When the DHH has achieved its testing goal, growing areas will be reopened. “In some cases where you have areas that were heavily impacted it may require we get meat samples as well,” LeBlanc said. “Tissue samples from the oysters. That would also be analyzed for fecal coloform along with two consecutive samples of water.”

Isaac’s impact related to the entire Louisiana seafood industry has yet to be determined, but Voisin said the presence of a hurricane does not necessarily mean an automatic loss.

“Sometimes there is a jubilee after a storm where you get more products,” Voisin said regarding oyster activity. “The water that comes off the land and gets into the bayous a lot of time brings in a lack of oxygen, but sometimes there are positive benefits. A lot of times storms re-oxygenate [waters], but the problem with this storm was that it just sat here so long.”

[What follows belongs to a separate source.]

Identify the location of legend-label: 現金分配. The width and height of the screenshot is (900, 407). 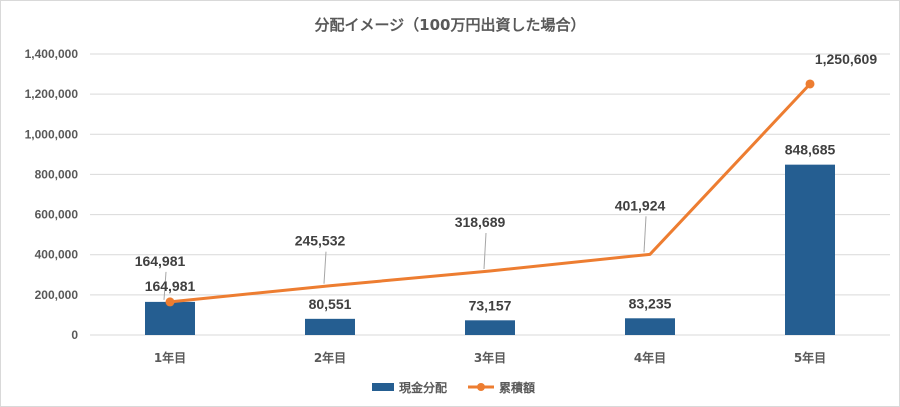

“This is a weird event because there was so much storm surge and rain over a long period of time,” Nicholls State University Associated Professor of Biology Allyse Ferrara said. “It is going to be interesting.”

Louisiana has approximately 1.7 million acres of public waters and 50,000 acres of reefs that the LDWF will be checking in the weeks to come. “At the same time private lease owners will be checking their 400,000 acres,” Banks said.

The Gulf of Mexico, as a whole, was back to work Friday. During an average year Louisiana produces more than 250 million pounds of oysters. The LDWF had already anticipated a 35 percent decline in oysters harvested during 2012, compared to the previous two years. Now, according to Banks, the oyster season could clam-up more than expected.

The Louisiana Department of Wildlife and Fisheries has launched a two-week study of Louisiana’s oyster fields. Research findings could mean baskets of oysters might not be as easy to get this season after Hurricane Isaac plodded inland from the Gulf of Mexico and mixed-up sediment, damaged marsh grasses and combined fresh water with saltwater.